Pollo a la montanesa, or Santander mountain chicken

Food & drink
Pollo a la montanesa, or Santander mountain chicken from Nicholas Butcher’s Recipes From the Spanish Kitchen

This might sound stupid – and that’s mainly because it is – but the reason I tried this recipe is simply so that I could chop up a whole chicken with a massive cleaver.

I’ve spent years in fear of dinging the edge of my ridiculously expensive German knives doing something as mundane as jointing a chicken, and I’ve learnt to dissect poultry with a surgeon-like precision using nothing but a sharp two-inch blade.  That tiny knife won’t get through a breast bone, though, so recently I’ve taken to using a pair of scissors for that.

Scissors from Staples. Scissors meant for cutting pieces of paper, not chicken bones.

The cleaver changed all that. It’s a fearsome sight, sat up there on my knife rack, dwarfing every other knife in sight. If it ever accidentally fell off, it’d probably smash a floor tile on impact, after taking somebody’s leg off on the way down.

It makes short work of a chicken, and at less than a tenner, I’m not afraid to wield it with some force to get the job done. It’s primitively satisfying, and worth the space on the knife rack. If you want one, go to a Chinese supermarket.

So, a typical, everyday Spanish chicken dish originating in the mountain range that runs parallel to the Santander coast. It’s rustic and wholesome food, with a beautiful little twist right at the end that elevates the taste to a different place altogether.

Chop up a big chicken, about a kilo in weight into large serving pieces. There are many ways to do this, but I favour removing the chicken’s back so that it can be used to make a quick stock for later in the recipe – nothing complicated … just the waste chicken bones and skin, chopped up into smallish pieces and simmered with a carrot and an onion.

A whole chicken gives you this gift of fresh stock. A tray of pre-packed pieces doesn’t, and costs you more.

Take the skin off the chicken pieces, and chop the tips from the wings, and add all this to the stock pot, then fry each of the chicken pieces in a large pan with some lard.  Lard can take the heat well without burning, so keep the temperature constant and brown the chicken pieces quickly and evenly.

Once browned, set the chicken aside and fry two sliced onions and 120g of diced streaky bacon in the same pan, until the onions are soft and the bacon fat is starting to run.

Add four cloves of crushed garlic and two red peppers, seeded and chopped up into small pieces.

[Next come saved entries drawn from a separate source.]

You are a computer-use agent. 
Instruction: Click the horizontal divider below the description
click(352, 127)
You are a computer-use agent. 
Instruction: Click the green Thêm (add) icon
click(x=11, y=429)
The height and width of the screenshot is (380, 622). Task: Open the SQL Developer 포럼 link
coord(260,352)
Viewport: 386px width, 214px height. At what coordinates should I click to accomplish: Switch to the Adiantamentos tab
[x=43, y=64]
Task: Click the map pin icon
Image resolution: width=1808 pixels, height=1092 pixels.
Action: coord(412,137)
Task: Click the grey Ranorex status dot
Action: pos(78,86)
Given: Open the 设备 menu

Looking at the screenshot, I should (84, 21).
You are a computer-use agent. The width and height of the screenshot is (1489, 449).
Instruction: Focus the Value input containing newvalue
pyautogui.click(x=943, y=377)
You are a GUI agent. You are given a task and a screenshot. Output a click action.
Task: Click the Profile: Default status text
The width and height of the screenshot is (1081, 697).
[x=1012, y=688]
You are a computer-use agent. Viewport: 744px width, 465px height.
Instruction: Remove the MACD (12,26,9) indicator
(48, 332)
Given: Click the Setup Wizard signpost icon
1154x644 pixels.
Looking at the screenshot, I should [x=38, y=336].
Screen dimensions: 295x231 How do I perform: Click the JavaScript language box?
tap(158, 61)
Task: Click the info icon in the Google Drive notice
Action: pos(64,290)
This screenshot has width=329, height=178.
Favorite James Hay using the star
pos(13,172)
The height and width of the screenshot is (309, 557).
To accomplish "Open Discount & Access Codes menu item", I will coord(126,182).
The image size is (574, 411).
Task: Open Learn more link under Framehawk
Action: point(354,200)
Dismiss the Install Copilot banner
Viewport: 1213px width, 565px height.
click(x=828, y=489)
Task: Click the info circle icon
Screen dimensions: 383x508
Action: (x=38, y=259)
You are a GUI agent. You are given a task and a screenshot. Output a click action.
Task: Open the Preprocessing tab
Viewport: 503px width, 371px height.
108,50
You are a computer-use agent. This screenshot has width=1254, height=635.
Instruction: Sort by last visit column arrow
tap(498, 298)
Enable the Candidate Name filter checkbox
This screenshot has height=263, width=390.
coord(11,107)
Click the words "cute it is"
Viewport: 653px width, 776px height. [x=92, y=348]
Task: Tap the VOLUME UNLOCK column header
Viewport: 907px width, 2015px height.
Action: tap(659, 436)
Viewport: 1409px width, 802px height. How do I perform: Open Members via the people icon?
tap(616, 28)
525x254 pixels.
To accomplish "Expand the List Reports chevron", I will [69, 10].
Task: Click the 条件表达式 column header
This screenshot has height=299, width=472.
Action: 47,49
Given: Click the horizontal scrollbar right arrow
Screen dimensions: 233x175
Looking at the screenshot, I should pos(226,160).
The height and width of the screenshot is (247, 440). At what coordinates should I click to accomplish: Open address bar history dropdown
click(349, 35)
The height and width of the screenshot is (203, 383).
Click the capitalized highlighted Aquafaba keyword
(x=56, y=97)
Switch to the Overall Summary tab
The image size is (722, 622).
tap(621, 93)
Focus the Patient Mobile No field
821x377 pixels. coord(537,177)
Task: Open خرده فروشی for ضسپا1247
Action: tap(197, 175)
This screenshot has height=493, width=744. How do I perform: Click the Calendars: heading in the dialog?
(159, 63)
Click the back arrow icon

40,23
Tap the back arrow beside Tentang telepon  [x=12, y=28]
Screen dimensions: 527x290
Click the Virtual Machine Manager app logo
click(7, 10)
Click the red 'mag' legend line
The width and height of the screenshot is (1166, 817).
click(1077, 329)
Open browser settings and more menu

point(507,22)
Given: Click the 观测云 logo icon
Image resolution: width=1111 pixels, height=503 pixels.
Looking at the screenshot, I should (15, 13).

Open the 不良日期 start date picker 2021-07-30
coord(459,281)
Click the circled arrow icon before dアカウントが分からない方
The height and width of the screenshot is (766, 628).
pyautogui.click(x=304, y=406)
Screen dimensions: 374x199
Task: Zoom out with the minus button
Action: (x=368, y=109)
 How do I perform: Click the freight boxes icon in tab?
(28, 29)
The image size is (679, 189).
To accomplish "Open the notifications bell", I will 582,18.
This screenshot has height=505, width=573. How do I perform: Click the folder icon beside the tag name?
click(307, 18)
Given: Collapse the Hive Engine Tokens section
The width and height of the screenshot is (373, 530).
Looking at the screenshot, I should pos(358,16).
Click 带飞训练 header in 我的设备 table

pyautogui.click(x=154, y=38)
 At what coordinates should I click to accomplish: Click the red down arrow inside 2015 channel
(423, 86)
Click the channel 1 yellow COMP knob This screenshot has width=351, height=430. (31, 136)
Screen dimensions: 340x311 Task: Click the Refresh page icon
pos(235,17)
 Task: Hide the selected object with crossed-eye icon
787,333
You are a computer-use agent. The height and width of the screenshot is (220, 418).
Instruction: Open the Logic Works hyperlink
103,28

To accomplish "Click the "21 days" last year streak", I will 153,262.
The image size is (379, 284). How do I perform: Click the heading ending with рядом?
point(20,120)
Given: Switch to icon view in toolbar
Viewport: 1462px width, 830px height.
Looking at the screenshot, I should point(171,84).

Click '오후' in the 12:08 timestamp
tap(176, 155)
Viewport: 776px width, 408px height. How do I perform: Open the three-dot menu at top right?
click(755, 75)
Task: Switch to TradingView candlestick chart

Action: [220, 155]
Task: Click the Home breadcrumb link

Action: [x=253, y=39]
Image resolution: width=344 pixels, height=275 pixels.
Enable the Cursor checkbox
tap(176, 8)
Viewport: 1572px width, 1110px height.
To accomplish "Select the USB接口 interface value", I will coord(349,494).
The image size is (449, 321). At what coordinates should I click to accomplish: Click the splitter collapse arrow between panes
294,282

Cook for five minutes or so, then add four skinned and chopped tomatoes and about 900g of potatoes, peeled and cut into large chunks. A waxy variety is best, so that the potatoes hold their shape in the pan without disintegrating into a mush.

Now for the Spanish touch.

Paprika.

Two teaspoons. In the pan. A couple of bay leaves would be good, as well. Season with salt and pepper at this point, as well.

After another five minutes of gentle cooking, the onions and pepper should be starting to melt and caramelise a little in the bacon fat, and everything will have a spicy red sheen from the paprika.

Tip the chicken back into the pan and pour over 300ml of white wine and top the pan up with chicken stock so that everything is scarcely covered. Put a lid on, turn the heat right down and cook for half an hour.

Once the chicken is cooked through and tender – it might need a little longer – fish it out of the stew and collect it in a warm serving bowl, then crank up the heat under the pan to reduce the remaining sauce until it reaches a pleasingly thick consistency. Take care not to overcook the potatoes.

Spoon the sauce, potatoes and all over the chicken in the serving dish and finish with a big handful of chopped fresh mint leaves. The mint is important. It moves the whole flavour of the dish, changing it from a fairly mundane chicken stew with vague Spanish overtones into something extraordinarily good.

The mint really is transformative, and it adds a whole new dimension as it wilts and blackens in the heat of the chicken stew, melting into the sauce.

This is one pot cooking at its best. You need nothing more, besides chilled white wine.

This recipe is from Nicholas Butcher’s Recipes From the Spanish Kitchen.